Exercise instructions. Reproduce every line that appears below, precisely and completely.

Data for the task START

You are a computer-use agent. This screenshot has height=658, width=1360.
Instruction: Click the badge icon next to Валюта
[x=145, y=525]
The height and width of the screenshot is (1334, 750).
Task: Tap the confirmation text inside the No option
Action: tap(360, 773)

Data for the task END

Answer box.
You are a computer-use agent. This screenshot has height=658, width=1360.
Instruction: Click the badge icon next to Валюта
[x=145, y=525]
The height and width of the screenshot is (1334, 750).
Task: Tap the confirmation text inside the No option
Action: tap(360, 773)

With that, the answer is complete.